For the third quarter, the company anticipates a sales increase of 1-3%. While the refinish volumes remain steady, the demand in the industrial sector is reported to be mostly soft. The analyst suggests that the company's valuation could expand further as it continues to demonstrate proof of gaining market share.
In other recent news, Sherwin-Williams has seen several adjustments to its stock price targets and ratings by various analyst firms. Mizuho increased the company's price target to $365, maintaining an 'Outperform' rating, anticipating a boost from potential increased housing activity.
BMO Capital lowered its price target to $360, also retaining an 'Outperform' rating, with a cautious stance on volume trends. Investment firm Jefferies maintained its 'Buy' rating on Sherwin-Williams shares with a steady price target of $370, citing potential share gains and price increases despite a slowdown in housing construction.
RBC Capital reduced its price target for Sherwin-Williams to $370 but retained an 'Outperform' rating, highlighting the company's ongoing investments and effective pricing strategies as potential growth drivers.
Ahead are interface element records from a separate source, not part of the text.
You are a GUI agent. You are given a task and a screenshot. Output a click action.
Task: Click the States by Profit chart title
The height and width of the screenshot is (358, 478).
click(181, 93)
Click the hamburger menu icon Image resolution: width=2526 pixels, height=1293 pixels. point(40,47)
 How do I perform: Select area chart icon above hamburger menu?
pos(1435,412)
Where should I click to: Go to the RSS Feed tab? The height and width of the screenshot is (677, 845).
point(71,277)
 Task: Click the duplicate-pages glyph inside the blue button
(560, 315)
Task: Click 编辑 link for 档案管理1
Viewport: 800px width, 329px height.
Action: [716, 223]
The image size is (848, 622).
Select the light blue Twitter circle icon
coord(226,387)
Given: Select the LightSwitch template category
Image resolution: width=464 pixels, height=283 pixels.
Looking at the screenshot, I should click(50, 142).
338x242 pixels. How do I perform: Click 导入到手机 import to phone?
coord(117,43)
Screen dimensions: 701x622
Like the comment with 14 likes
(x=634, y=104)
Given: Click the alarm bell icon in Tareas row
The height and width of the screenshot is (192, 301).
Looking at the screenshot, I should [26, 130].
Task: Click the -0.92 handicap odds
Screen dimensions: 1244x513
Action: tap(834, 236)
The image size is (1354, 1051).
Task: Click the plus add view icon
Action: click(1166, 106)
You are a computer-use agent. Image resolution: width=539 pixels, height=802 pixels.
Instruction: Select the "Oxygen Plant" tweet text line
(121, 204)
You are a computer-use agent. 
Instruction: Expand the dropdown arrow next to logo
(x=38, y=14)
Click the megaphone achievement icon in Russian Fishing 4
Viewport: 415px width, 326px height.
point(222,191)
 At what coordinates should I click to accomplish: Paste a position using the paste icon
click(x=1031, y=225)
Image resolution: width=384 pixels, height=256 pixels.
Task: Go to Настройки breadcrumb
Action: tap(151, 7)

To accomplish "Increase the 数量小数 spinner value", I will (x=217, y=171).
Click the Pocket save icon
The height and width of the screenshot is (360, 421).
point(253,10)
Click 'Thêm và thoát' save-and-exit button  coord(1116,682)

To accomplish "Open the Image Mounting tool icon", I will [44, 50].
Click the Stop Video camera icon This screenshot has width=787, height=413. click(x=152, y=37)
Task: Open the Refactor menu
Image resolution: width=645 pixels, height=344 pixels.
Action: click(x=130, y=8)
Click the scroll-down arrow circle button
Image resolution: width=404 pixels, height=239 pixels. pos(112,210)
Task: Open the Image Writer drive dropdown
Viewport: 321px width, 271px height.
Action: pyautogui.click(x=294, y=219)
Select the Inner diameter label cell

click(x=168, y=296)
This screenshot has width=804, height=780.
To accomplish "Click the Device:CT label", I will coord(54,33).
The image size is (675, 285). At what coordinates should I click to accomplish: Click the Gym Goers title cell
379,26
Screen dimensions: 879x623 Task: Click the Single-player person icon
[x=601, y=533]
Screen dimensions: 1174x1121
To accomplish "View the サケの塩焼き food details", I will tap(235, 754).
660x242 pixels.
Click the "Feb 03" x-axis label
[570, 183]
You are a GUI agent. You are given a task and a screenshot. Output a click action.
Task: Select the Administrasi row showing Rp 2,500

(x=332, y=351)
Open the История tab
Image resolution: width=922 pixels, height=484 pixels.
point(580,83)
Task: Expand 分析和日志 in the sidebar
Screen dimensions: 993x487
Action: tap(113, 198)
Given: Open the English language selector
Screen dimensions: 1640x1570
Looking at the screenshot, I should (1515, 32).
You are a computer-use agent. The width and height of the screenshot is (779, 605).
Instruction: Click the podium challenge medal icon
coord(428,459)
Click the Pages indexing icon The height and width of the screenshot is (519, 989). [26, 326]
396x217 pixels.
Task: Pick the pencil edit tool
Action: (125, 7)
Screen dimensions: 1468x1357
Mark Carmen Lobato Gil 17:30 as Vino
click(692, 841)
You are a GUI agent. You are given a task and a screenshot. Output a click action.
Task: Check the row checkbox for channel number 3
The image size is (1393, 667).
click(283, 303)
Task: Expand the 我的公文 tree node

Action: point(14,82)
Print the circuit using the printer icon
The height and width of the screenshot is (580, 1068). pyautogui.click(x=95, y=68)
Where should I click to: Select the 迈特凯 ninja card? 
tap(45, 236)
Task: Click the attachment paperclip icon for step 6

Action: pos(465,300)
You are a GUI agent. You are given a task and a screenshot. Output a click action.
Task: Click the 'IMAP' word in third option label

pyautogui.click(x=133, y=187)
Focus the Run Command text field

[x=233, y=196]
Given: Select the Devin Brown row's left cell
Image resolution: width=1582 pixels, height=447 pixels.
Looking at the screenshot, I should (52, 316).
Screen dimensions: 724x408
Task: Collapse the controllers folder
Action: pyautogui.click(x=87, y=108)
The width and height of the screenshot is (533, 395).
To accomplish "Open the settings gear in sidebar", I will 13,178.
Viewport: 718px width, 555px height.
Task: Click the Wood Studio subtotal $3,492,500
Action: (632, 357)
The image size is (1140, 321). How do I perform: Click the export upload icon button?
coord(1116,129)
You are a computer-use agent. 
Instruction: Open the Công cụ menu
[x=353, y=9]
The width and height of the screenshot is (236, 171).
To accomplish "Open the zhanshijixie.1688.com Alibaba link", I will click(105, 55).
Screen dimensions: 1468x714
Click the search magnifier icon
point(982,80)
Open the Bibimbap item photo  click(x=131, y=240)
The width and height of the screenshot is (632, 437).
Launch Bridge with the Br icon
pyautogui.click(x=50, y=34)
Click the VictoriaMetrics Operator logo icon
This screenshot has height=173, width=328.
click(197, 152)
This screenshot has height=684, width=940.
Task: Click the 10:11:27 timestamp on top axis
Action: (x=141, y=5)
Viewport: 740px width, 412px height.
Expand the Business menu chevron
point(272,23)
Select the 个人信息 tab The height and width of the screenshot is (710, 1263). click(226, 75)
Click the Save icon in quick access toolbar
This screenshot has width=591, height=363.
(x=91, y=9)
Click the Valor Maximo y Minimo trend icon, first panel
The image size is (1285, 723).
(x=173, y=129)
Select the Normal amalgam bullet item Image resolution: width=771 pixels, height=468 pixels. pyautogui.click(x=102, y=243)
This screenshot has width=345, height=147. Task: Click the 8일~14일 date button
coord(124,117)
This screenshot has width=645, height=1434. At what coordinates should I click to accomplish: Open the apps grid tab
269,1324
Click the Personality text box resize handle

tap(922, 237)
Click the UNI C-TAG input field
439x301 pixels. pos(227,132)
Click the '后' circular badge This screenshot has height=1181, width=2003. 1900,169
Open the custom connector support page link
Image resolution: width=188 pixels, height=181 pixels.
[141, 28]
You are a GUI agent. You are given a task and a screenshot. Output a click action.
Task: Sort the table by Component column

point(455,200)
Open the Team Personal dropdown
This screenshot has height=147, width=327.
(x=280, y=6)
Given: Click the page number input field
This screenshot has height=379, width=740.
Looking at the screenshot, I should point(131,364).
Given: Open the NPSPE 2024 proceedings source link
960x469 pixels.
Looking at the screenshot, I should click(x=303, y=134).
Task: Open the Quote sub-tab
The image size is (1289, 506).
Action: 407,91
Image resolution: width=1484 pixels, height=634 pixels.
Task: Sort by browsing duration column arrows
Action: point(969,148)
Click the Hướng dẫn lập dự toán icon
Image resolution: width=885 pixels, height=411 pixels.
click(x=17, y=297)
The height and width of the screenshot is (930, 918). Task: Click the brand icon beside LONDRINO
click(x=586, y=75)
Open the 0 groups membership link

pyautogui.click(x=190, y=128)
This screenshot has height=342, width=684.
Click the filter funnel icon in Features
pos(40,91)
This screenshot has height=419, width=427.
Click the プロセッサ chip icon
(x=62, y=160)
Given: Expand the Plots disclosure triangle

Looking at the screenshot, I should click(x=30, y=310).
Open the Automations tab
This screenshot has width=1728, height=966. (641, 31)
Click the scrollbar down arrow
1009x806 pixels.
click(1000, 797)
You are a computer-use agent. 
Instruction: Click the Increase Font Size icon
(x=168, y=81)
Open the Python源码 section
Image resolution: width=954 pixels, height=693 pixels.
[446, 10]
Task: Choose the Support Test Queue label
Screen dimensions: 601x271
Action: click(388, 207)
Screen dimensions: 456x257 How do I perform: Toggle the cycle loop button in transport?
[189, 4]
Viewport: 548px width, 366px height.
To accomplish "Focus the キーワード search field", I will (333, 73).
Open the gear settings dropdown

KeyBanc upgraded Sherwin-Williams shares from 'Sector Weight' to 'Overweight', setting a new price target of $400, anticipating continued market share gains in the architectural paint sector and benefits from the U.S. housing shortage.
These recent developments indicate that while Sherwin-Williams faces challenges in the current market environment, analysts believe in the company's resilience and potential for growth, particularly in relation to the housing and construction sectors.
InvestingPro Insights
With Sherwin-Williams (NYSE:SHW) showing robust performance and a positive outlook from analysts, it's worth noting that the company has a track record of rewarding investors, as evidenced by its 46-year history of dividend payments and a notable 18.18% dividend growth in the last twelve months as of Q1 2024.
Moreover, Sherwin-Williams is a prominent player in the Chemicals industry, and despite trading at a high earnings multiple with a P/E ratio of 35.8, the company's management has demonstrated confidence through aggressive share buybacks. These actions, coupled with a resilient gross profit margin of 47.3%, underline the company's financial health and its ability to maintain profitability, which analysts predict will continue this year.